Wednesday, August 17, 2016
17th August, 2016 Taking the Rough with the Smooth
The last two years or so of my working life have been enhanced hugely by the presence of my friends, Tracey and Julie, acting as assistants, photographers, and often mirrors for my thoughts and actions. So it is no wonder that I am a little bereft now that Tracey is out of action thanks to a torn rotator cuff (not caused by anything to do with horses) and Julie has to do a proper job during the week. Even my intern is out of action thanks to a littering of broken down vehicles of the four and two wheeled variety. For the last week or so I have been going out and about on my own, and although I quite like my own company, and am getting good at pacing myself and making sure I do some relaxing things each day like visiting the Exmoor Ponies at Danebury, I do miss them. Hopefully Tracey will be mended soon, for her own sake as well as mine, although the cogs of the NHS seem to work very slowly.
I am sure that there are people who see me as a tree-hugger in my attitude to horses, and it could be said why take a psychological approach to a horse's problems if you are going to insist that he does it in the end anyway, why not just make him? I certainly see lots of people in shows, the Olympics even, loading horses and riding horse generally, that make their horse do things and providing they can get through the horse's objections, by force if necessary, they come out of the other side and are successful.
Being someone who prefers to ask rather than to tell doesn't mean that I am prepared to be pulled and pushed around by a horse, or to be persistently bitten or put at risk by a horse. I am sometimes amazed by what people will put up with and let their horse do on a daily basis that they wouldn't put up with from another human being (I'd hope!).
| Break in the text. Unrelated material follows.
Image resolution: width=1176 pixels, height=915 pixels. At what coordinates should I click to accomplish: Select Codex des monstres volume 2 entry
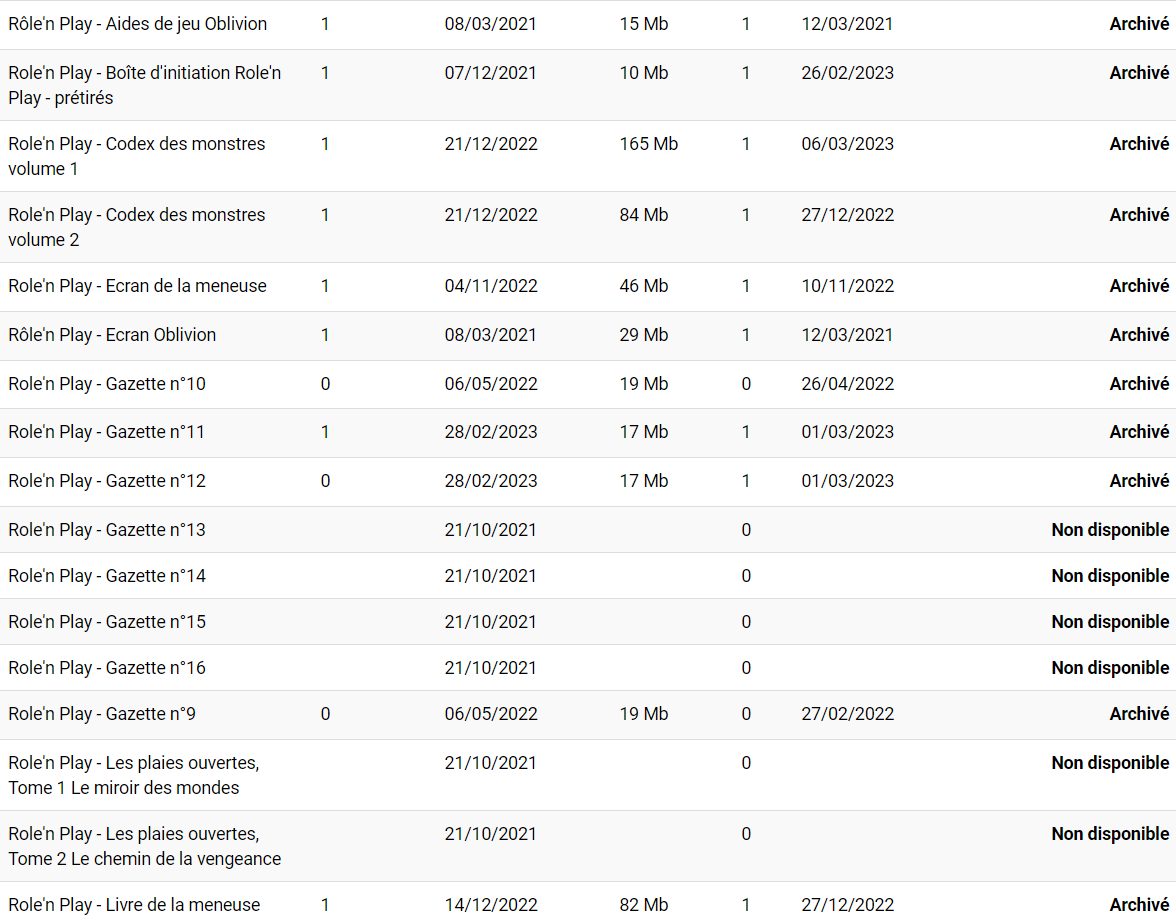tap(137, 227)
Whilst there is no moral element to horses, I think we give them the wrong message if we allow them to treat us as if we were another horse. I won't be banged into, yanked around, overtaken, bitten or kicked. Some of this behaviour may be borne out of instinct, or has been developed as a strategy (no moral element here) to avoid something. My promise to the horse is that I will endeavour to notice his smaller responses and reactions once he gives up the stuff that might hurt or even kill me.